Source: The Ascetic Words of Abba Isaac of Syria (book)
There is sin, which is committed on account of a sickness whereby a person is attracted involuntarily, and there is sin which is committed voluntarily; there is also sin that exists out of one’s ignorance, which is committed depending on the circumstance. Then again, sin is committed out of one’s persistence in a sin, because of their habitual tendency towards evil. And although all these manners and kinds of sins are blameworthy, they nevertheless differ amongst themselves comparatively as regards punishment, given that the one manner is greater than the other, and the blameworthiness of the one manner is greater (and whose repentance is welcomed with difficulty), whereas the other’s repentance and forgiveness is easier.
And just as Adam, Eve and the serpent had sinned - and all three received the reward for their sin but inherited the curse with a significant difference - the same occurs with each of their sons and descendants, according to their predisposition; and whatever desire they may have for sin, they will savour the appropriate intensity of “hell”.
So, if one does not want to commit sin but on account of negligence (which he has in virtues), he is attracted violently towards it - because he is not engaged in it, even though it displeases him to find himself in sin – his “hell” (torment) will be severe. But if it happens that someone who engages in virtue is touched by a sin, the mercy of God is close by him, in order to cleanse him.
Different is the sin that is committed when a person is found to be engaged and persisting in the labours of virtue, being careful day and night - but because of a certain ignorance or certain contrary things on the path of virtue, or on account of the waves of the passions that are always aroused in his limbs, or on account of a change that may befall him for the testing of his self-government – the “scales that weigh him” will lean only slightly to the "left", and, drawn by the weakness of the body, he will fall into a kind of sin - for which however he will be saddened and will be anxious and groan with a pained soul for the harassment that was imposed on him by the enemies.

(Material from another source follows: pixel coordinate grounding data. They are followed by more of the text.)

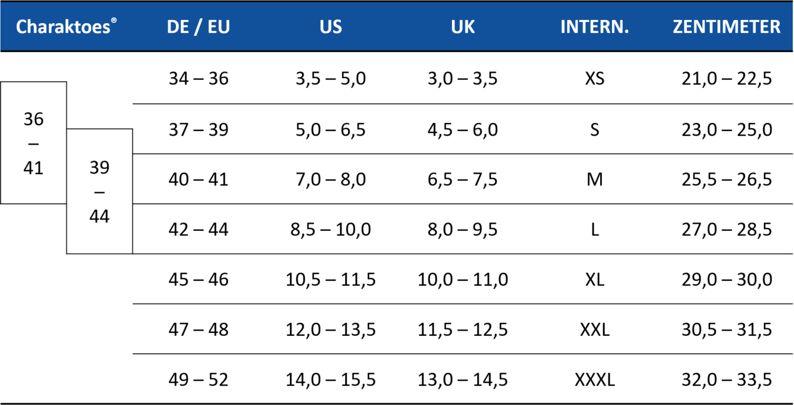Click the INTERN. column header
Viewport: 794px width, 405px height.
[x=594, y=27]
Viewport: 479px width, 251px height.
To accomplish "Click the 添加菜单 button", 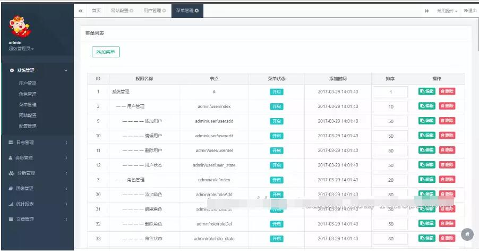I will coord(105,52).
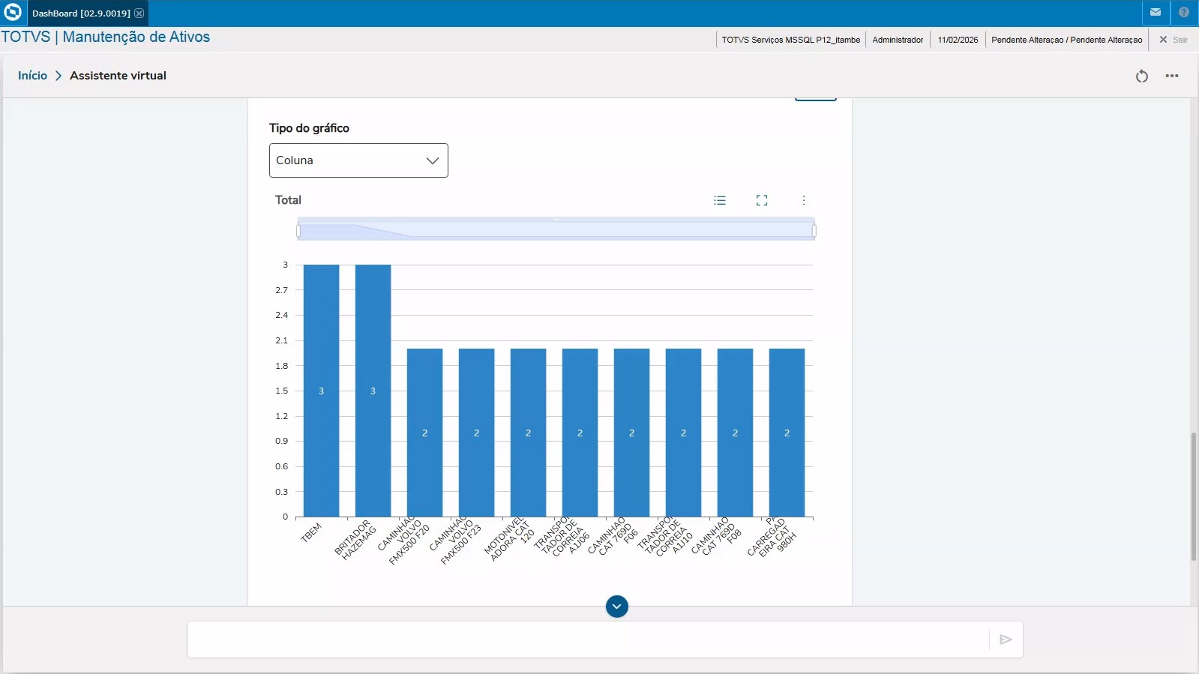This screenshot has width=1199, height=674.
Task: Open the Tipo do gráfico dropdown
Action: coord(358,160)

Also different is the sin that is committed when a person is found lax and negligent in the labour of virtue, so that by abandoning altogether the path of virtue and hastening like a servant to the obedience of pleasure towards all sin, he shows zeal in how to invent arts and machinations for the full enjoyment of sin, and is ready – like some kind of servant – to diligently execute the will of his enemy, and to prepare his limbs as weapons of the devil, without in the least remembering repentance, nor heading towards virtue or desisting and putting an end to his disastrous path.
Yet another kind is the sin that is committed on account of a slip-up and falling out, which can occur on the path of virtue, for – as the Fathers have said – fall-outs and oppositions and compulsions and their likes are to be found on the path of virtue.

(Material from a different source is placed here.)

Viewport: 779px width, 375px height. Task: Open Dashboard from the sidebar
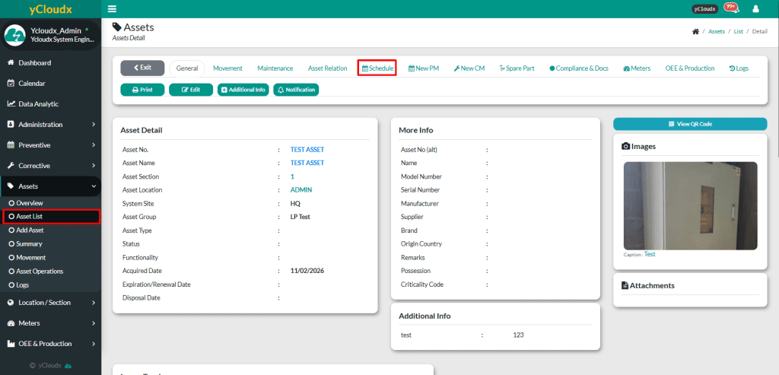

And finally, there is the downfall of the soul and the complete loss and final abandonment.
From the above therefore, it becomes obvious that when one falls, one must not altogether forget the love of his own father; rather, if he happens to fall into various misdemeanors, let him not show negligence towards the good and pause on the path of virtue; instead, even when he is defeated and fallen, let him stand up again and be ever-present in his fight against the enemy, and let him each day make a new beginning upon the foundations of the ruins of his edifice, while keeping in his mouth until his departure from this world the prophetic words: “let not my enemy rejoice that I have fallen, for I shall rise up again; and if I happen to sit in the dark, the Lord will shine upon me”. Let him not abandon and cease the battle until the hour of death, and let him not betray himself upon the defeat of his soul, while he still has breath. But, even if one day the vessel of his soul is shattered, and the merchandises of his virtues drowned, let him not cease to look after it and take care of it; instead, with borrowing and transitioning to other ships let him travel with hope until the Lord sees his struggles and on pitying his shattered state sends him His mercy and gives him strength to sustain the burning arrows of the enemy. And when he thus receives wisdom from God, he will then be a wise, sick person who had not excised his hope. It is far better to be vilified for a few things, rather than for the abandonment of all things; it is for this, that Abba Martinianos encourages and admonishes us to not become lax and cower in the face of the multitude of struggles and in the various ways of battle, but rather to persevere on the path of virtue and not turn back and deliver our victory to the enemy on account of one ugly work, for this blessed Elder – as a caring father – had with orderliness said these things.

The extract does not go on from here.